*Source data*
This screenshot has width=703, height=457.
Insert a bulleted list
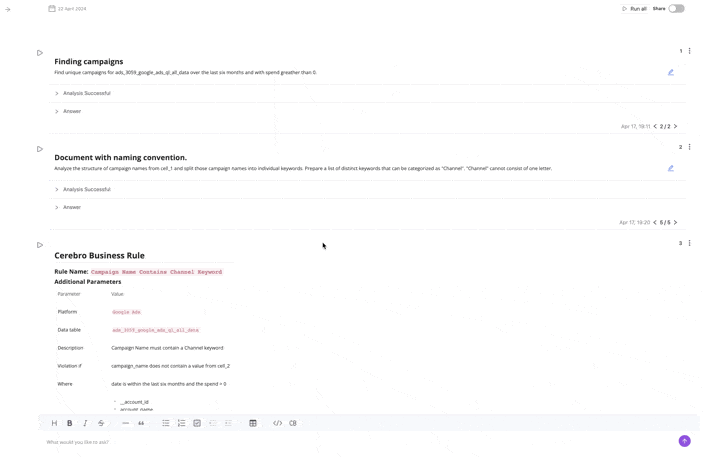[x=166, y=423]
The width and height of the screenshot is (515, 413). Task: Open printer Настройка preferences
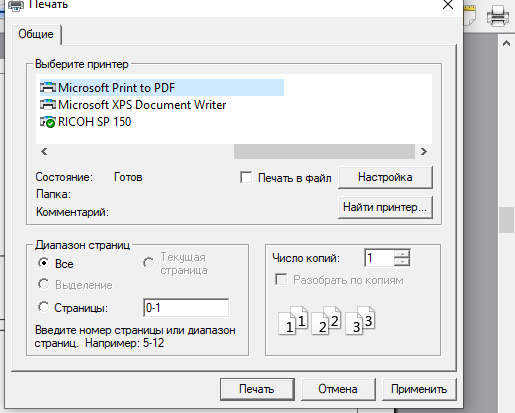385,177
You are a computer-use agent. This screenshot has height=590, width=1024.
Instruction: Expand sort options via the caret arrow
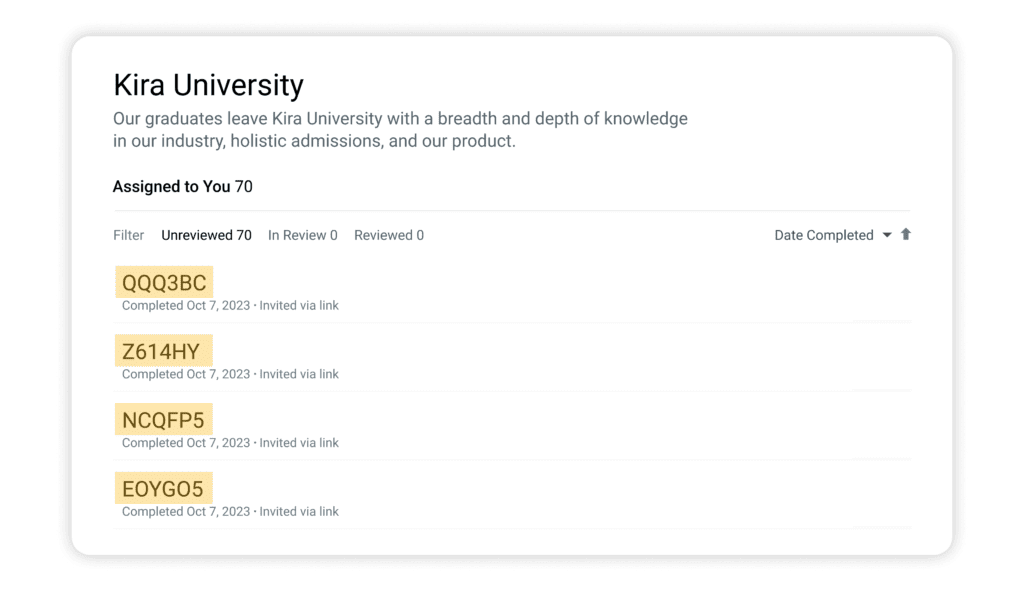[x=887, y=235]
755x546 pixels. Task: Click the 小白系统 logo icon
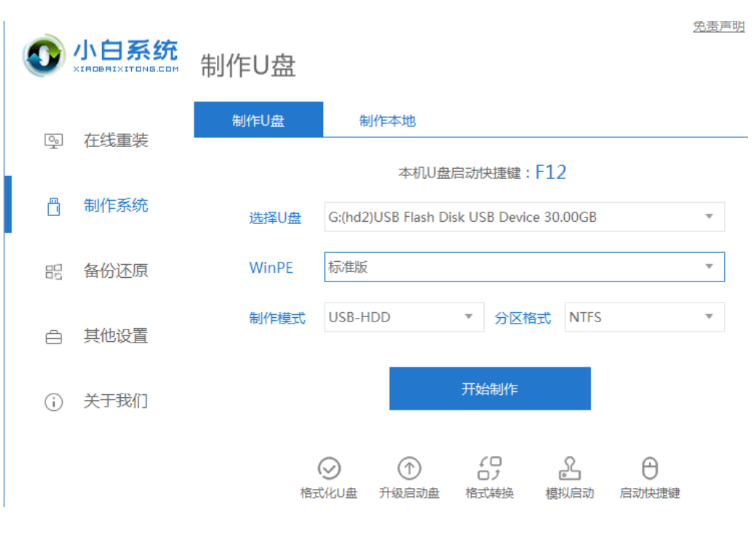(44, 57)
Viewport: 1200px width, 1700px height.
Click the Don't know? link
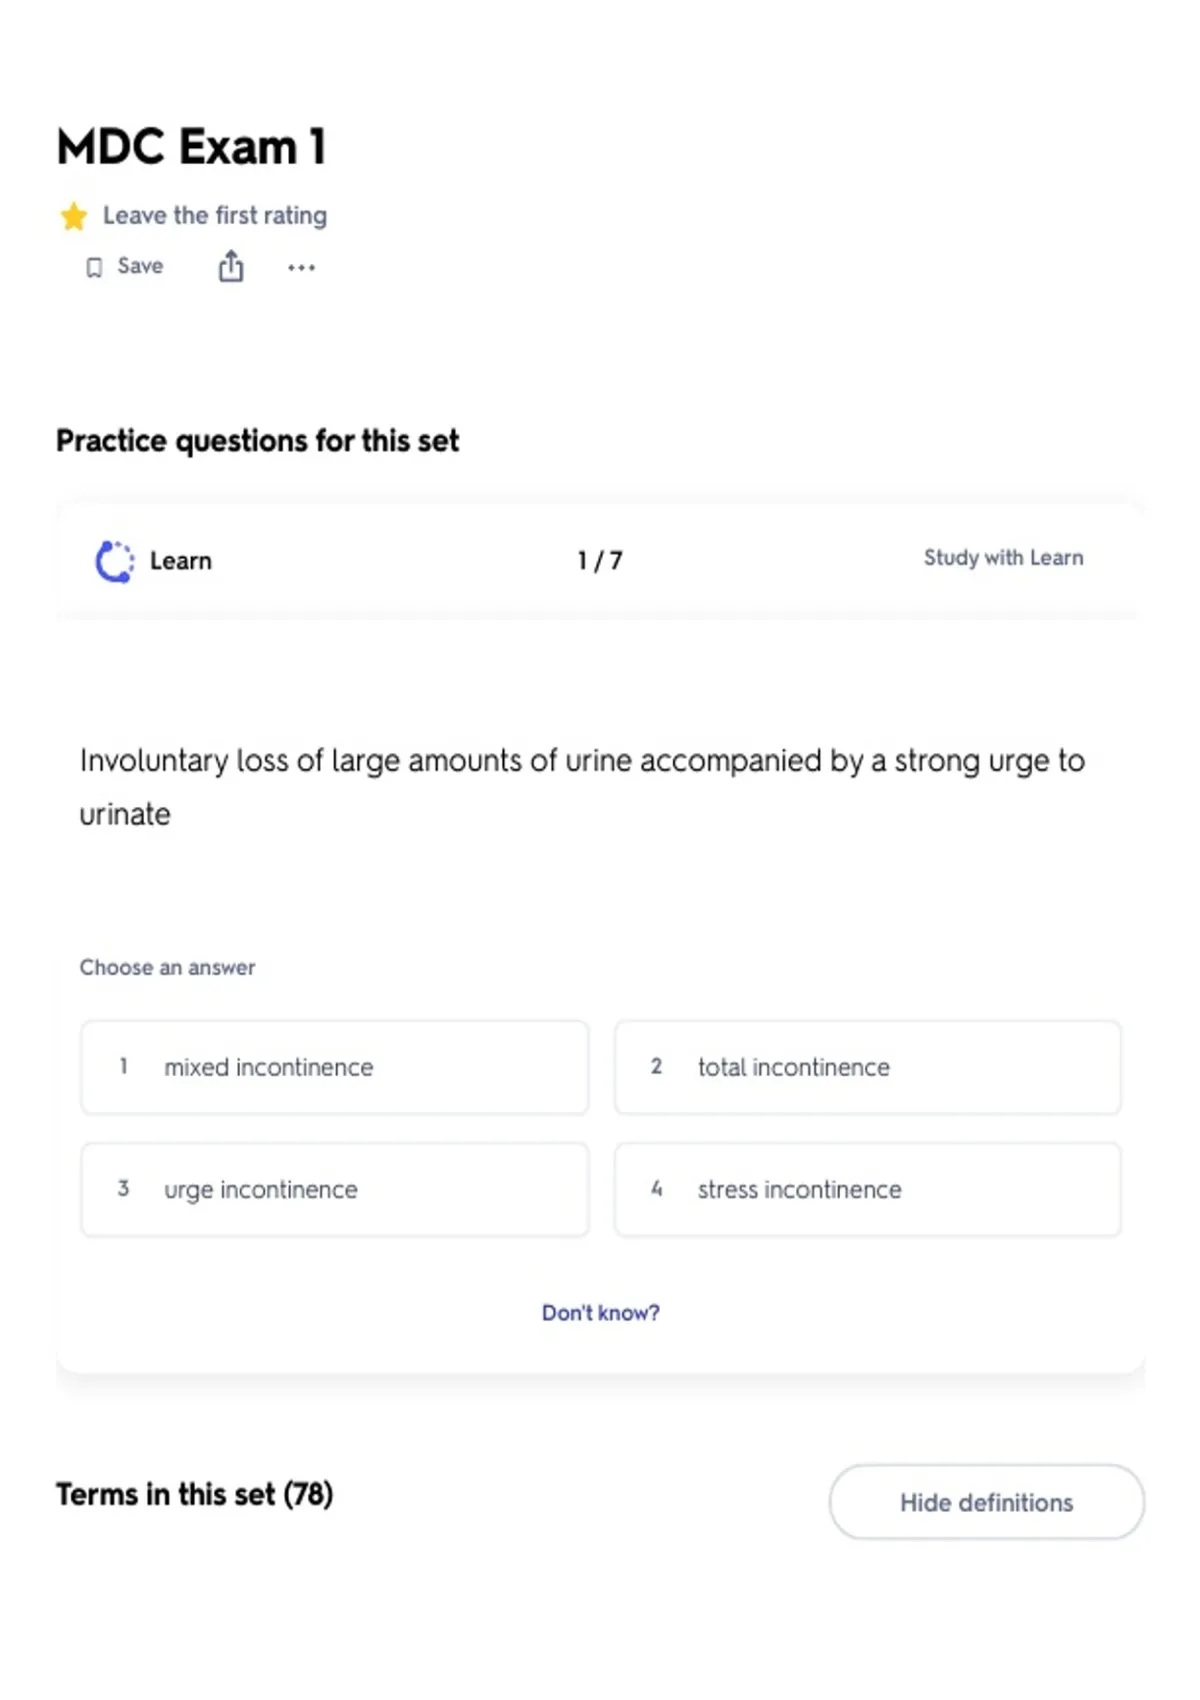coord(600,1312)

*What you are asked to do*
Each entry should be repeated exactly as it appears; the pictures stay out.

*Solution for this exercise*
This screenshot has width=703, height=457.
Insert a bulleted list
[x=166, y=423]
The width and height of the screenshot is (515, 413). Task: Open printer Настройка preferences
385,177
You are a computer-use agent. This screenshot has height=590, width=1024.
Instruction: Expand sort options via the caret arrow
[x=887, y=235]
755x546 pixels. Task: Click the 小白系统 logo icon
(44, 57)
Viewport: 1200px width, 1700px height.
Click the Don't know? link
coord(600,1312)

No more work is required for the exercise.